WORK REQUIRED. I would like the listing below retyped exactly, line by line.

[[ THE RECORDS open ]]

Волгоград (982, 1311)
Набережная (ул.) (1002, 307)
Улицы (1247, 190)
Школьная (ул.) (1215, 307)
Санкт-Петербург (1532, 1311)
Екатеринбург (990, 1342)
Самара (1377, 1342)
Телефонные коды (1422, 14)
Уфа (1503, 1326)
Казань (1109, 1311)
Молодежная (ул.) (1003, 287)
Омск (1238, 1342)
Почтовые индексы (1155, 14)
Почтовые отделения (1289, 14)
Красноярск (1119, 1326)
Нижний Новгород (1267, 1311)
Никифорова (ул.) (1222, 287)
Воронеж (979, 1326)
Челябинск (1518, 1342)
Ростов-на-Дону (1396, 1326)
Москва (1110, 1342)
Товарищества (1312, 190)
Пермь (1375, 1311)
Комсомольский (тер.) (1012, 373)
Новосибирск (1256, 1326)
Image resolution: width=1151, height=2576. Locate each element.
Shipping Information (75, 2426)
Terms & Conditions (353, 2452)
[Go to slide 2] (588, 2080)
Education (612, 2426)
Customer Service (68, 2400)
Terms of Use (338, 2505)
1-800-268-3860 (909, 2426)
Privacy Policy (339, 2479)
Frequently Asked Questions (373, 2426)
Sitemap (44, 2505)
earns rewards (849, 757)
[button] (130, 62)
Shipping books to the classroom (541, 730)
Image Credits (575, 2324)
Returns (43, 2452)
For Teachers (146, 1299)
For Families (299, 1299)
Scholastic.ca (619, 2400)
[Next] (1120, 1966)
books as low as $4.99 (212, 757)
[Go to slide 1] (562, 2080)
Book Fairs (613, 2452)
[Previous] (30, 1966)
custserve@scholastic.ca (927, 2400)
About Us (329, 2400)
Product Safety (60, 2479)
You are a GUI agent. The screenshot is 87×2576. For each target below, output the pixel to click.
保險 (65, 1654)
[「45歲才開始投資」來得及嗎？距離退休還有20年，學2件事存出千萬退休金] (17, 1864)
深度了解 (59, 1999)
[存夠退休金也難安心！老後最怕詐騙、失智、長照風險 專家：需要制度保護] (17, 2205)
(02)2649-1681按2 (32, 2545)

[[ THE RECORDS closed ]]

WRITTEN SOLUTION.
Волгоград (982, 1311)
Набережная (ул.) (1002, 307)
Улицы (1247, 190)
Школьная (ул.) (1215, 307)
Санкт-Петербург (1532, 1311)
Екатеринбург (990, 1342)
Самара (1377, 1342)
Телефонные коды (1422, 14)
Уфа (1503, 1326)
Казань (1109, 1311)
Молодежная (ул.) (1003, 287)
Омск (1238, 1342)
Почтовые индексы (1155, 14)
Почтовые отделения (1289, 14)
Красноярск (1119, 1326)
Нижний Новгород (1267, 1311)
Никифорова (ул.) (1222, 287)
Воронеж (979, 1326)
Челябинск (1518, 1342)
Ростов-на-Дону (1396, 1326)
Москва (1110, 1342)
Товарищества (1312, 190)
Пермь (1375, 1311)
Комсомольский (тер.) (1012, 373)
Новосибирск (1256, 1326)
Image resolution: width=1151, height=2576. Locate each element.
Shipping Information (75, 2426)
Terms & Conditions (353, 2452)
[Go to slide 2] (588, 2080)
Education (612, 2426)
Customer Service (68, 2400)
Terms of Use (338, 2505)
1-800-268-3860 (909, 2426)
Privacy Policy (339, 2479)
Frequently Asked Questions (373, 2426)
Sitemap (44, 2505)
earns rewards (849, 757)
[button] (130, 62)
Shipping books to the classroom (541, 730)
Image Credits (575, 2324)
Returns (43, 2452)
For Teachers (146, 1299)
For Families (299, 1299)
Scholastic.ca (619, 2400)
[Next] (1120, 1966)
books as low as $4.99 (212, 757)
[Go to slide 1] (562, 2080)
Book Fairs (613, 2452)
[Previous] (30, 1966)
custserve@scholastic.ca (927, 2400)
About Us (329, 2400)
Product Safety (60, 2479)
You are a GUI agent. The screenshot is 87×2576. For each target below, output the pixel to click.
保險 (65, 1654)
[「45歲才開始投資」來得及嗎？距離退休還有20年，學2件事存出千萬退休金] (17, 1864)
深度了解 (59, 1999)
[存夠退休金也難安心！老後最怕詐騙、失智、長照風險 專家：需要制度保護] (17, 2205)
(02)2649-1681按2 (32, 2545)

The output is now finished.